Wakayama Prefecture casino plan hit by referendum petition
In Japan and the plan to bring an integrated casino resort to Wakayama Prefecture could reportedly be in danger after a group of locals collected over 20,000 signatures in support of a campaign that would subject the entire scheme to a public referendum.
According to a report from Inside Asian Gaming, the Wakayama Resident’s Group for Questioning the Integrated Casino Resort Bid turned in a petition on Thursday afternoon complete with 20,039 names. The source detailed that this appeal is requesting the government for the city of Wakayama to hold a special plebiscite so as to ask the local population whether they agree with the proposition of bringing a large Las Vegas-style facility to the community of approximately 352,000 people.
Mayoral move:
The mayor for the city of Wakayama, Masahiro Obana, reportedly accepted the petition on Friday and is now required to call a full council meeting by January 26 so as to conduct a vote on whether to conduct such a public referendum. As part of this process and the 68-year-old leader is to purportedly moreover be obliged to offer up his own opinion on the scheme that would see a gambling-friendly development built on a 50.7-acre plot of privately-owned Marina City land.
Ample advocacy:
Inside Asian Gaming reported that the referendum request could be particularly damaging to the plan to bring an integrated casino resort to Wakayama Prefecture because the collected signatures equate to roughly 6.5% of the Honshu city’s entire voting population.

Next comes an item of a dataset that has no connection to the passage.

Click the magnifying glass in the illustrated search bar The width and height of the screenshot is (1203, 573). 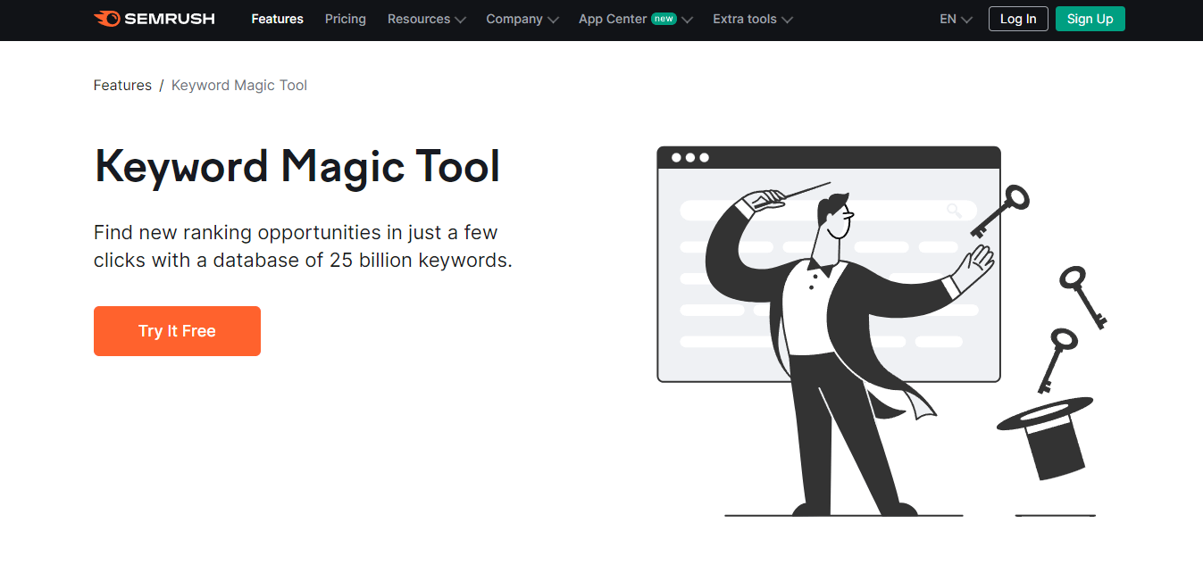click(x=954, y=211)
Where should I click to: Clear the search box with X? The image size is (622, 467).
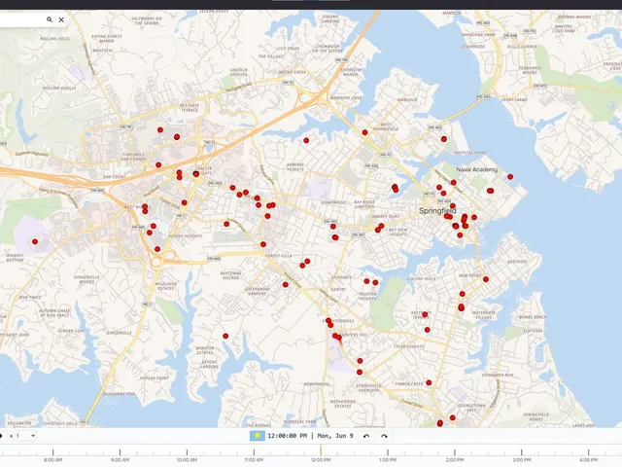tap(61, 19)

The endeavor purportedly also amassed far more than the 2% threshold of around 6,200 signatures that is required for such an action to be proposed.
Picked parties:
Wakayama Prefecture is home to about 945,000 people and it reportedly selected the Clairvest Neem Ventures Company Limited subsidiary of Canadian private equity management firm Clairvest Group Incorporated to serve as the preferred operating partner for its campaign to secure one of three inaugural integrated casino resort licenses being offered up by the government of Japan. Las Vegas-headquartered Caesars Entertainment Incorporated later joined this campaign and is purportedly helping to put together a definitive bid that will need to be submitted to a panel of federal selectors in advance of an April 28 deadline.
Mounting mistrust:
However, local residents have reportedly been growing increasingly frustrated by a perceived lack of transparency concerning the entire scheme including the controversial delaying of a series of public briefings that had initially been set to take place last November. This postponement purportedly came after it emerged that neither Clairvest Neem Ventures Company Limited or Caesars Entertainment Incorporated were ready to provide specific details around a number of capital and funding issues.